Reproduce the lines below word for word, keeping every one of them unchanged.

-------- INPUT MATERIAL --------

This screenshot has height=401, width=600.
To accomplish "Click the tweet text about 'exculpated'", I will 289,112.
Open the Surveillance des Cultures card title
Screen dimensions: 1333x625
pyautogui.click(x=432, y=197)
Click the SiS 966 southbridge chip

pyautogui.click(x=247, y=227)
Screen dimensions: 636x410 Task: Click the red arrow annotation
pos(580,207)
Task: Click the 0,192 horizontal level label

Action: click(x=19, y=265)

--------

§ **WRITTEN ANSWER**:
This screenshot has height=401, width=600.
To accomplish "Click the tweet text about 'exculpated'", I will 289,112.
Open the Surveillance des Cultures card title
Screen dimensions: 1333x625
pyautogui.click(x=432, y=197)
Click the SiS 966 southbridge chip

pyautogui.click(x=247, y=227)
Screen dimensions: 636x410 Task: Click the red arrow annotation
pos(580,207)
Task: Click the 0,192 horizontal level label

Action: click(x=19, y=265)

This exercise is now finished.